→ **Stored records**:
- Opening Delimiter -
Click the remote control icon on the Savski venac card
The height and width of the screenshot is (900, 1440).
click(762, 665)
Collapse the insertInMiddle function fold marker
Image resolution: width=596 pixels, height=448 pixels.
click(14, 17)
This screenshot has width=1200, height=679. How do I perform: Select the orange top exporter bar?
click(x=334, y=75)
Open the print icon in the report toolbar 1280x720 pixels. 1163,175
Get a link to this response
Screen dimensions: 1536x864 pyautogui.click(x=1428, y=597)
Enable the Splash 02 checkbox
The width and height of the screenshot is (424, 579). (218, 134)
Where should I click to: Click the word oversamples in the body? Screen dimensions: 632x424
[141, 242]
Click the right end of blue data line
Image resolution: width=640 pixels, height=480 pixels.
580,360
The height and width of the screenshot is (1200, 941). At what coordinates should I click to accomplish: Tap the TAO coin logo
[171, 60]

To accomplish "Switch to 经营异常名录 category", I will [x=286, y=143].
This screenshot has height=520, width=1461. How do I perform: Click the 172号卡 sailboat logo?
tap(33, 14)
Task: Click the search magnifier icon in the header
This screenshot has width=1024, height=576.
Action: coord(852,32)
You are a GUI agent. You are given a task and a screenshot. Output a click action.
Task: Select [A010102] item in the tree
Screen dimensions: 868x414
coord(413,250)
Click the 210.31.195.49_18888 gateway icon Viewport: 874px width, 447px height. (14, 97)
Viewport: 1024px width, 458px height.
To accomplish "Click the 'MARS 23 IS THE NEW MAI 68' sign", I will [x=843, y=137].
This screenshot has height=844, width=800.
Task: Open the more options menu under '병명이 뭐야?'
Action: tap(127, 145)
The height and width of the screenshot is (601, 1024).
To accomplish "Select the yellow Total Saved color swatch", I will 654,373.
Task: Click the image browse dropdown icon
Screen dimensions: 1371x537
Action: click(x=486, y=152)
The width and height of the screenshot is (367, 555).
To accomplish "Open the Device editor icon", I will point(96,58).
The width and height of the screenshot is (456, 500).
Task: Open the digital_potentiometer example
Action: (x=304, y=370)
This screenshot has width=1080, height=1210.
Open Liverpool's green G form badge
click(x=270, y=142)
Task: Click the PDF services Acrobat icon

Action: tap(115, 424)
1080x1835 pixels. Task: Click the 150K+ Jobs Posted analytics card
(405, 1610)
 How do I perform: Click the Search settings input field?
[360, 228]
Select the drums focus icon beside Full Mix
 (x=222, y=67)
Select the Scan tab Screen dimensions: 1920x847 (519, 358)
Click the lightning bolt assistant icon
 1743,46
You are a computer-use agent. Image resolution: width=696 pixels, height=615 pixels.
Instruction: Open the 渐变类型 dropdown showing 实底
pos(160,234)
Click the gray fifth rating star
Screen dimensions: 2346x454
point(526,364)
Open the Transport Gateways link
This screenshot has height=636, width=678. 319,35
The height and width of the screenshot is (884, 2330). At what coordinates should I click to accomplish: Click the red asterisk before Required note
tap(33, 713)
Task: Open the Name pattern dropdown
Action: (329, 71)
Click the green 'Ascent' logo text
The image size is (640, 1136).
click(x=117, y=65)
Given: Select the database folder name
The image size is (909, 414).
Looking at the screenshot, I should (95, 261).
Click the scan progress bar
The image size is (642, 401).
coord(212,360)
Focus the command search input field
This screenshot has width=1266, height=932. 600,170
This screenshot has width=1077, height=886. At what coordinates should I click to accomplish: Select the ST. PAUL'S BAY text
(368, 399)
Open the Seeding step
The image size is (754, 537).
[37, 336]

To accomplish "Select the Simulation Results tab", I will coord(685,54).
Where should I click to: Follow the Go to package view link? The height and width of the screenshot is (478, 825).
- Closing Delimiter -
→ **ABOUT THIS EXERCISE**: One stretch of the lines above is wanted, from the line that contains "You are a GUI" through the line that contains "Viewport: 1024px width, 458px height.". Output it exactly.

→ **RESPONSE AREA**:
You are a GUI agent. You are given a task and a screenshot. Output a click action.
Task: Select [A010102] item in the tree
Screen dimensions: 868x414
coord(413,250)
Click the 210.31.195.49_18888 gateway icon Viewport: 874px width, 447px height. (14, 97)
Viewport: 1024px width, 458px height.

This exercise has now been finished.